Now the situation has radically changes. Over a short period of time new seminaries opened in practically all of the dioceses of the Russian Orthodox Church. Against the background of the fall in priestly vocations in the West, the number of those entering theological institutes and seminaries in Russia was truly impressive. It is thanks to this that today a significant part of our clergy are young priests and deacons who are able to bear their witness of Christ to modern-day youth. His Holiness Patriarch Kirill regularly meets with thousands-strong youth audiences. The interest of the youth in the Church has not decreased; on the contrary, it is steadfastly growing.

The upbringing of youth in the Christian spirit is a project that we, the Orthodox, are willing to implement together with the Catholics. We have accumulated this kind of experience, and I am pleased to mention the contemporary project of summer institutes that have been organized since 2015 by the Russian Orthodox Church in co-operation with the Holy See. Each year a group of young priests and students from the Papal universities visits Russia in order to become better acquainted with the history, traditions and contemporary life of the Russian Orthodox Church. In turn, a group of young representatives of the Moscow Patriarchate is sent to Rome to visit the Vatican and the holy sites that are the heritage of all Christians, and to know better the Roman Catholic Church. This mutual acquaintance helps us to overcome misconceptions, enriches us spiritually and lays the foundation for co-operation between our Churches. The brotherly relationship between young pastors that has come into being as a result of these contacts allows us to hope that Catholics and Orthodox will “work together fraternally in proclaiming the Good News of salvation to testify together to the moral dignity and authentic freedom of the person.” This appeal was put out by His Holiness Pope Francis and His Holiness Patriarch Kirill in the Joint Declaration signed in Havana in 2016.
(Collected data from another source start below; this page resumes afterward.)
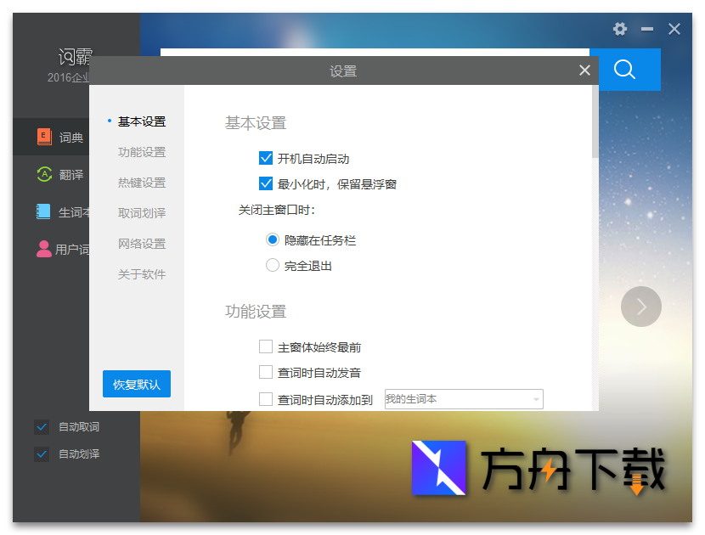This screenshot has height=535, width=705.
Task: Check 查词时自动发音 option
Action: point(267,372)
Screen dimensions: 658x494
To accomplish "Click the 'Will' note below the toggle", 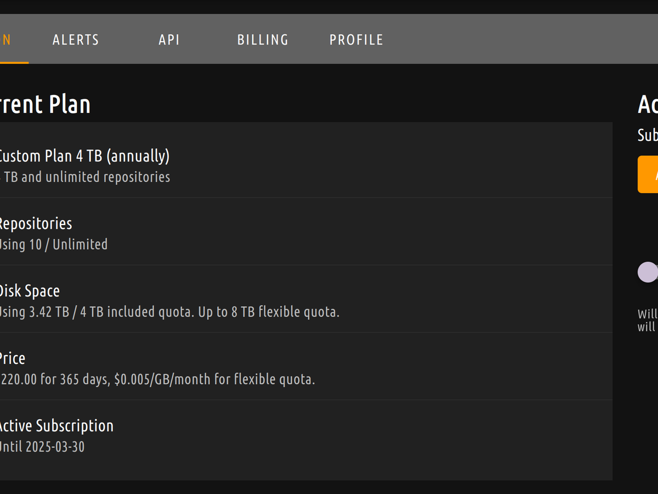I will coord(648,315).
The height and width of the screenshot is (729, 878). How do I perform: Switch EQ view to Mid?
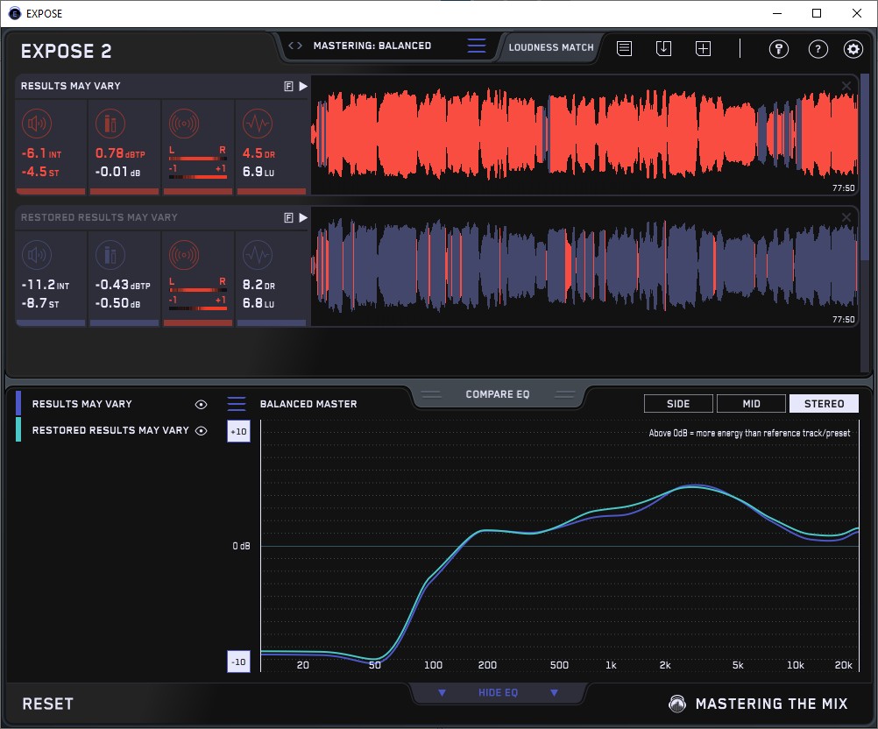(x=751, y=404)
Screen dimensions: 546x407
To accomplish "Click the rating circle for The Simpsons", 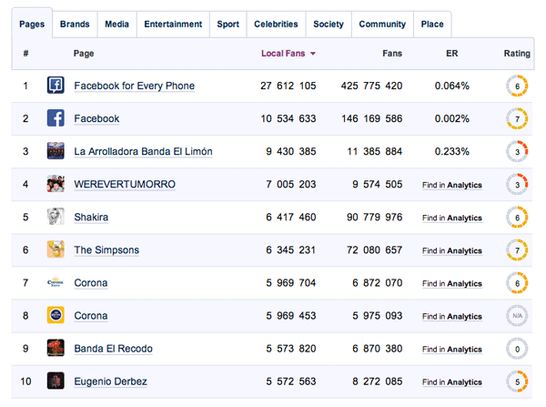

The student exchange programs and short-term Summer institutes are very popular with us, but we understand that only mutual acquaintance is not enough. This acquaintance should bring results for our society and our church communities. The essential content and a single agenda of cooperation of Christian youth should be determined by the one Gospel and one person of Jesus Christ that unite us.

The de-Christianization, secularism, transgression of Christian values and persecution of Christians are those negative factors of the worldwide objective reality which we confront even more frequently. These contemporary challenges are often discussed at official forums. Having united around Christ and the Gospel, our youth can become the creative and energetic force that will respond to these challenges. I am confident that eagerness and enthusiasm typical for the young age and inspiration by the power of the Gospel are capable not only to withstand the destructive factors, but also to reverse the situation.

It is my hope that one of the fruits of the work of the present Assembly of the Synod will be a further development of Orthodox-Catholic co-operation in this direction.

I wish you peace, God’s blessing and success in your work.